EXERCISE INSTRUCTIONS ::
Reproduce only what runs from the line containing "This screenshot has width=588, height=367." to the line containing "You are a GUI" in the records below, inclusive. Keep it exact, and keep the pictures out.

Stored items
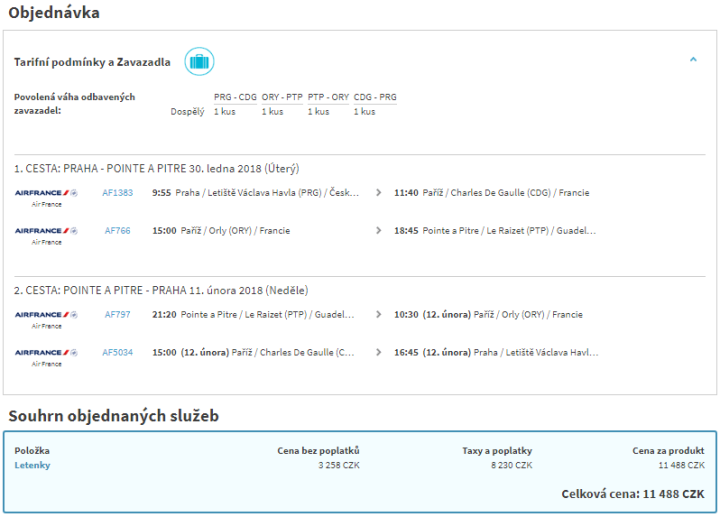
Task: Click arrow icon in AF5034 flight row
Action: click(378, 353)
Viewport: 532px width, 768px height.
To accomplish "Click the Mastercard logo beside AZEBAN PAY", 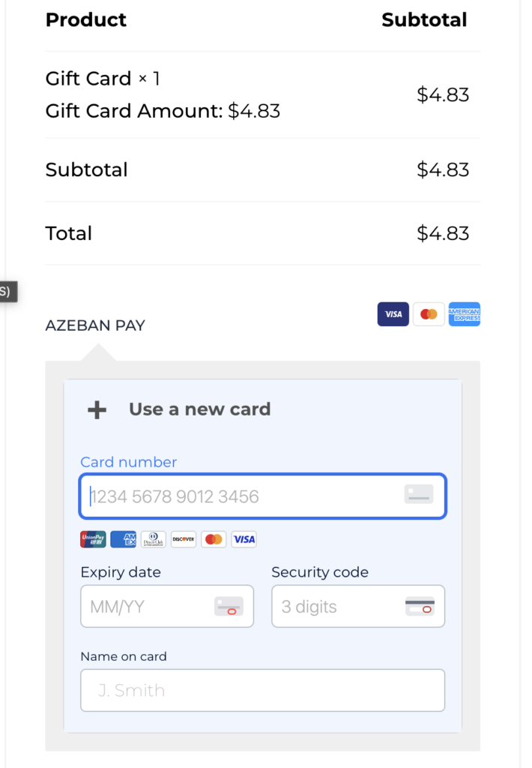I will [429, 314].
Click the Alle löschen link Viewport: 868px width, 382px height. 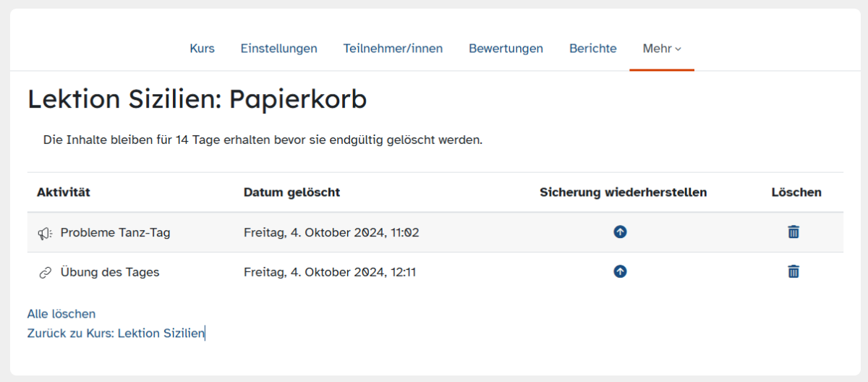pos(61,314)
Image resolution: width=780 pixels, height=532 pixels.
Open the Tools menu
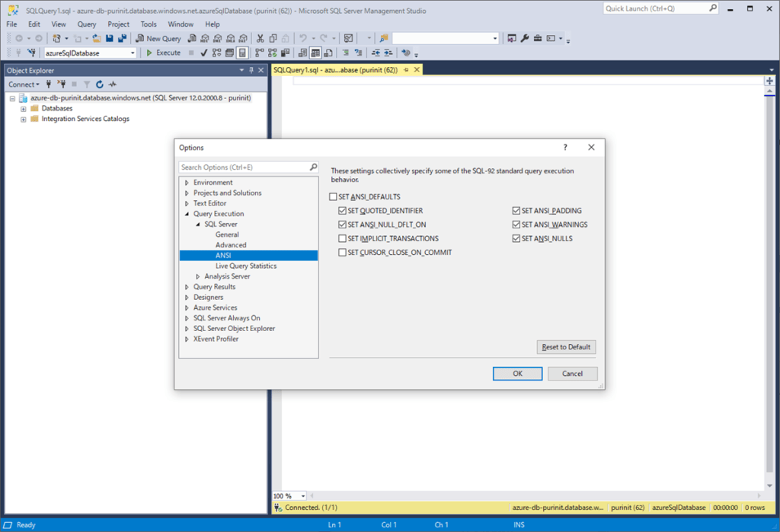(149, 24)
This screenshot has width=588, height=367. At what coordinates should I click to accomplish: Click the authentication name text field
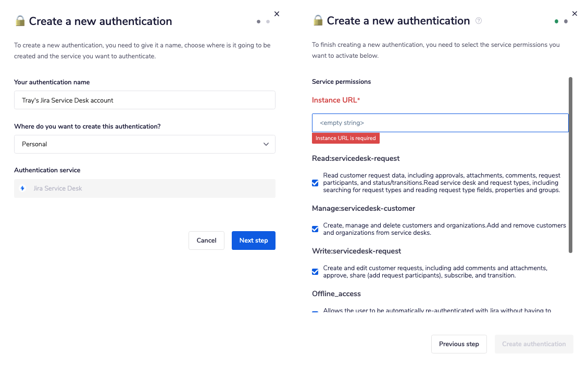tap(144, 100)
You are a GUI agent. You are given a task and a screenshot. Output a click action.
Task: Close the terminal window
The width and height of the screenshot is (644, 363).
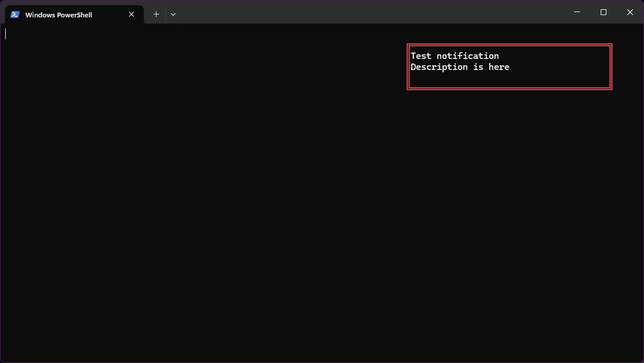[x=630, y=12]
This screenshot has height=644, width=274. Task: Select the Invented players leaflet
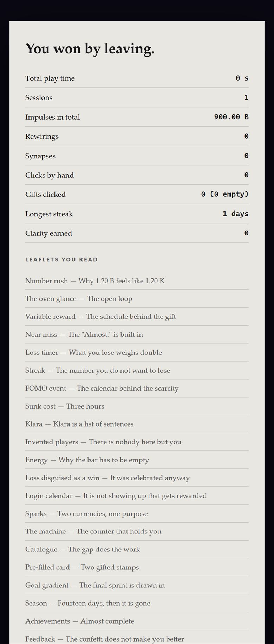(x=137, y=442)
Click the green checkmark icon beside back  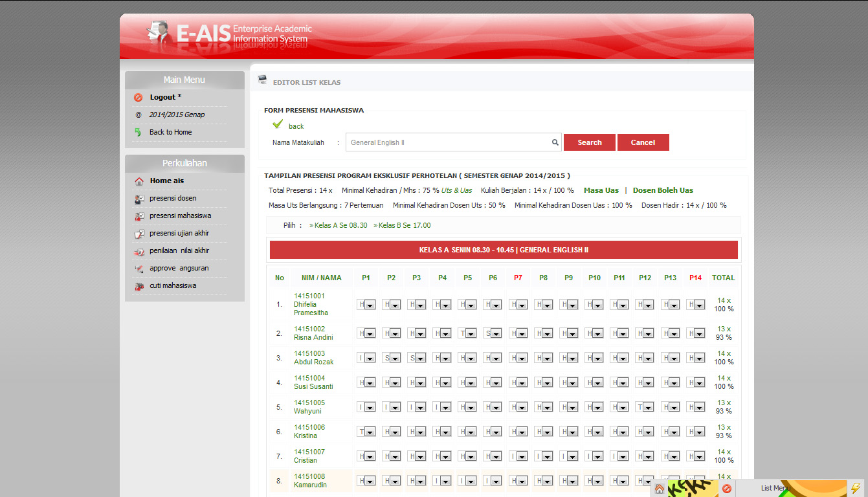(x=278, y=124)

OUTPUT OF THE EXERCISE ::
This screenshot has width=588, height=367. At what coordinates should I click to accomplish: Click the authentication name text field
tap(144, 100)
You are a GUI agent. You are given a task and a screenshot. Output a click action.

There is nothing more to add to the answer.